GIVEN PASSAGE –
-=-=-=-=-
A second mechanism of signal transduction activated by IL-4 and IL-13 leads to the insulin receptor substrate (IRS) family (17), which consists of four proteins (IRS-1 to IRS-4). IRS-1, -2, and -3 can interact with IL-4Rα, but IRS-2 is the main family member expressed in hematopoietic cells. These large cytoplasmic docking proteins contain a PTB domain and many sites for serine, threonine, and tyrosine phosphorylation. IRS proteins are recruited to the IL-4Rα by the first cytoplasmic tyrosine residue (Y1), which lies within the I4R consensus motif (2), also found in receptors for insulin and the insulin-like growth factor type I (IGF-1). Tyrosine-phosphorylated sites within the IRS proteins associate with cytoplasmic signaling molecules containing SH2 domains, including the p85 subunit of phosphatidylinositol 3-kinase (PI3K) (12), which results in activation of the p110 catalytic subunit of PI3K. Pathways downstream of PI3K are important for growth, survival, and regulation of gene expression in response to IL-4 and IL-13. However, results of a recent analysis of cells derived from IRS2-deficient mice question the importance of the IRS2 to the PI3K pathway in regulating lymphocyte proliferation and survival (13, 14). Additional proliferation signals may be mediated by signals emanating from the recruitment of the adaptor protein Shc through a PTB domain, and negative regulation may be mediated by the guanine nucleotide exchange factors (GEFs) p62Dok and FRIP1 to the Y1 position in the IL-4Rα (2).

Shortly after T cell antigen receptor ligation, the IL-4 receptor becomes transiently refractory to activation (15). What mechanisms may be mediating such negative regulation? The fifth conserved cytoplasmic tyrosine residue, near the C-terminus of IL-4Rα, lies in a consensus motif termed an immunoreceptor tyrosine-based inhibitory motif (ITIM). This sequence interacts with the SH2 domains of the tyrosine phosphatase Shp-1, which appears to be involved in the negative regulation of signaling (16). STAT6 phosphorylation appears tightly regulated, because it is rapidly dephosphorylated in the cytoplasm and nucleus in the absence of continued IL-4 stimulation (17, 18). One candidate effector of STAT6 dephosphorylation is the phosphatase Shp-1 (18). Further, STAT6 stimulates the expression of negative regulatory proteins such as those in the suppressor of cytokine signaling (SOCS) family (10). Thus, dephosphorylation of STAT6 by phosphatases and inhibition of JAK activity by SOCS proteins negatively regulate STAT6 function. However, clarifying mechanisms whereby phosphoSTAT6 in the nucleus is eliminated is an important area for further investigation.
-=-=-=-=-
ENTRIES SHOWN –
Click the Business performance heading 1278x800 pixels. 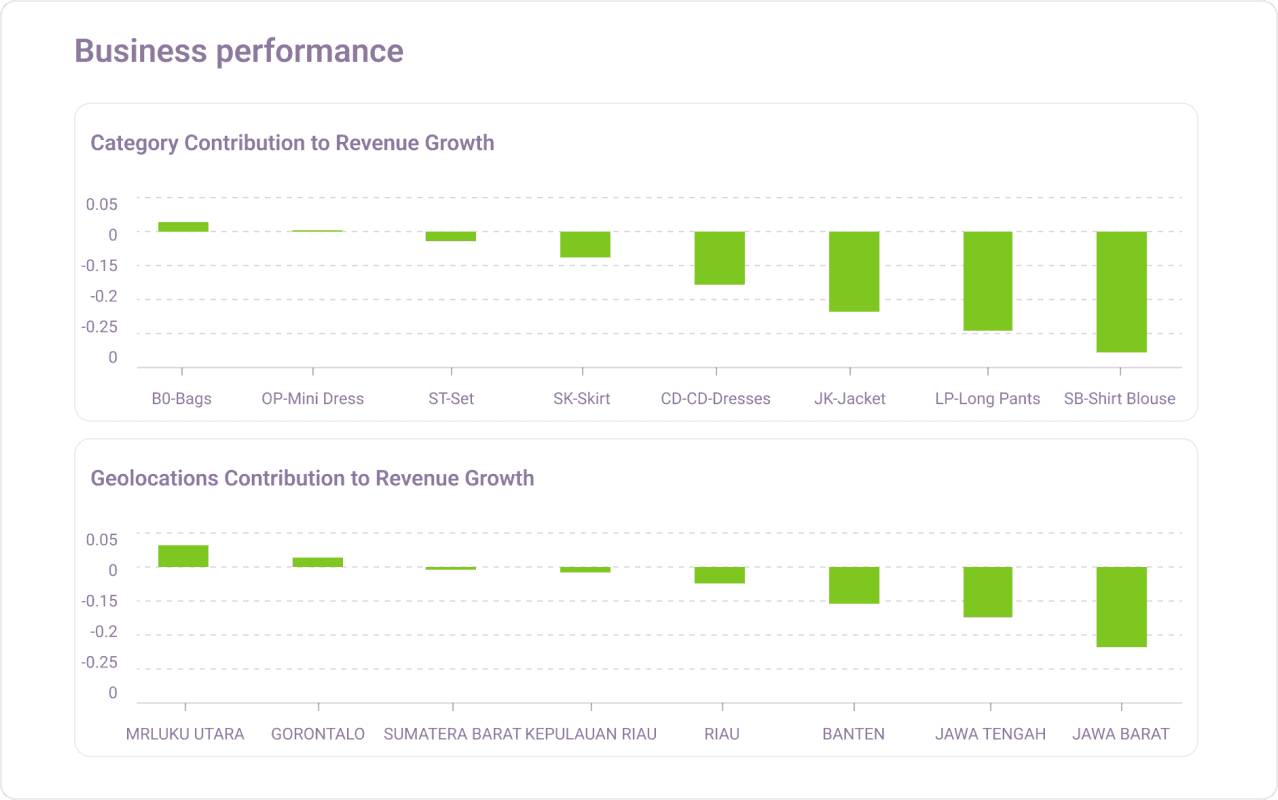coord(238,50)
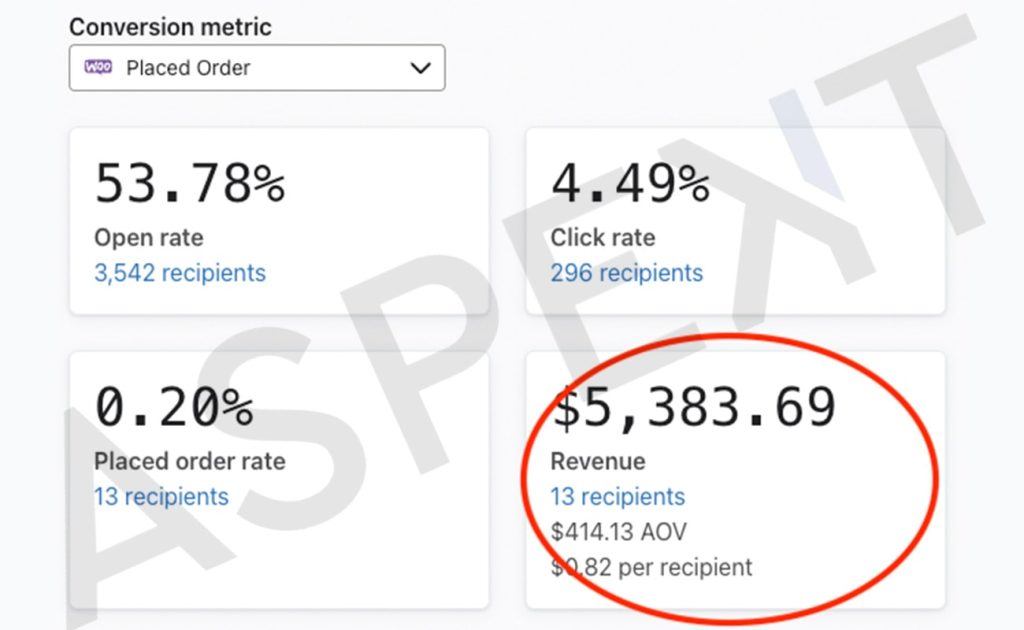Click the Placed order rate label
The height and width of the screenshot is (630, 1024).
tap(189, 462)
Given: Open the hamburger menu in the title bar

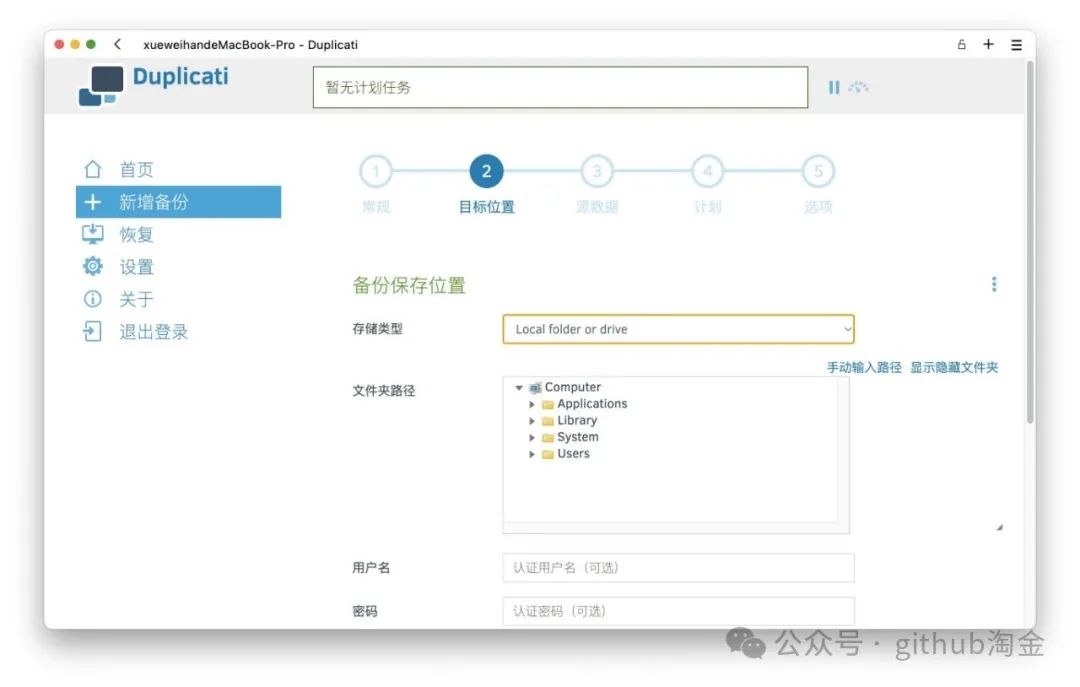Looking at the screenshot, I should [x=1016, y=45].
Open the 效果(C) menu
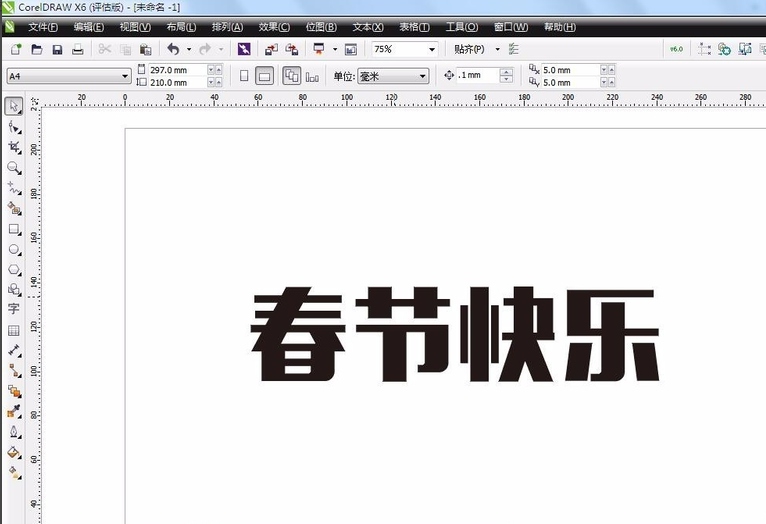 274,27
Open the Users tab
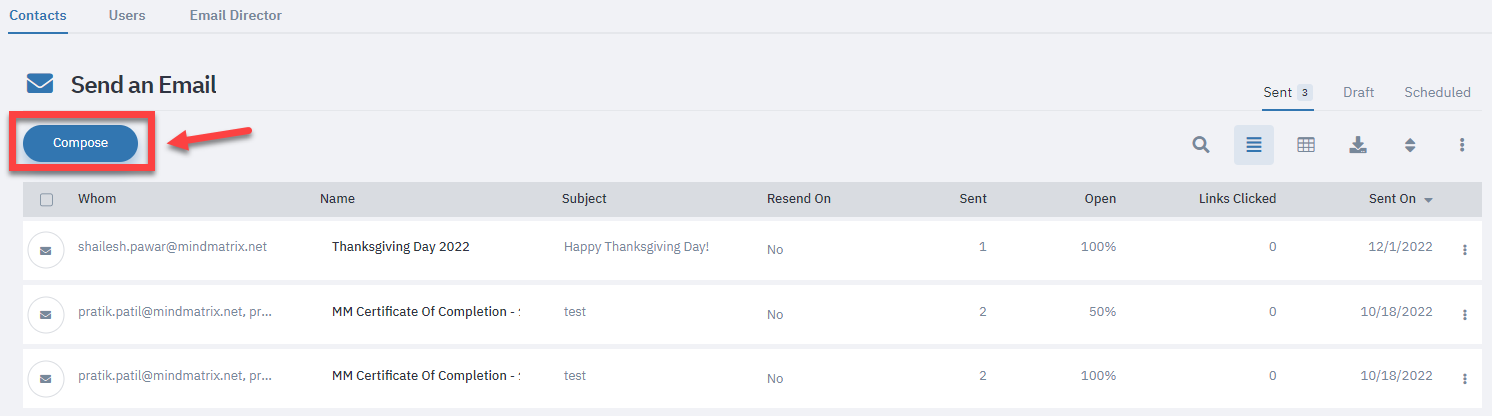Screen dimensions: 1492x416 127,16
-=-=-=-=-
TRY IT – Carry on the passage about IL-4 and IL-13 signaling from its last sentence.

THE ANSWER –
The processes involved in STAT6 activation and inhibition are probably more complicated than outlined above. Although their role(s) in the stimulation or inhibition of STAT6 are still being investigated, Src tyrosine kinases, serine kinases, and proteases have all been implicated in STAT6 regulation (10, 1921). More over, emerging evidence indicates that in retrovirally transduced activated T lymphocytes, mutated IL-4Rα proteins lacking all cytoplasmic tyrosines can mediate STAT6 activation in response to IL-4 (5). Because this IL-4Rα tyrosine-independent STAT6 activation appears sufficient to promote TH2 differentiation, the mechanism by which T cell activation leads to this additional IL-4Rα–mediated STAT activation pathway is of considerable importance. Additional differences between resting and activated T cells in the mechanisms by which IL-4Rα transduces signals are also emerging. IL-4 induces the phosphorylation of a related STAT dimer, STAT5, in activated but not resting cells, in a process apparently requiring both the calcineurin phosphatase and activity of the NF-κB transcription factor (5).

Determining the molecular mechanisms by which cellular activation alters activation and specificity in the STAT pathway will be a fruitful ground for future investigation. Furthermore, as suggested by the presence of allergy-associated polymorphisms near docking sites in the IL-4Rα (22), subtle differences in IL-4 and IL-13 signaling in different primary cell types could have profound implications for allergy and asthma.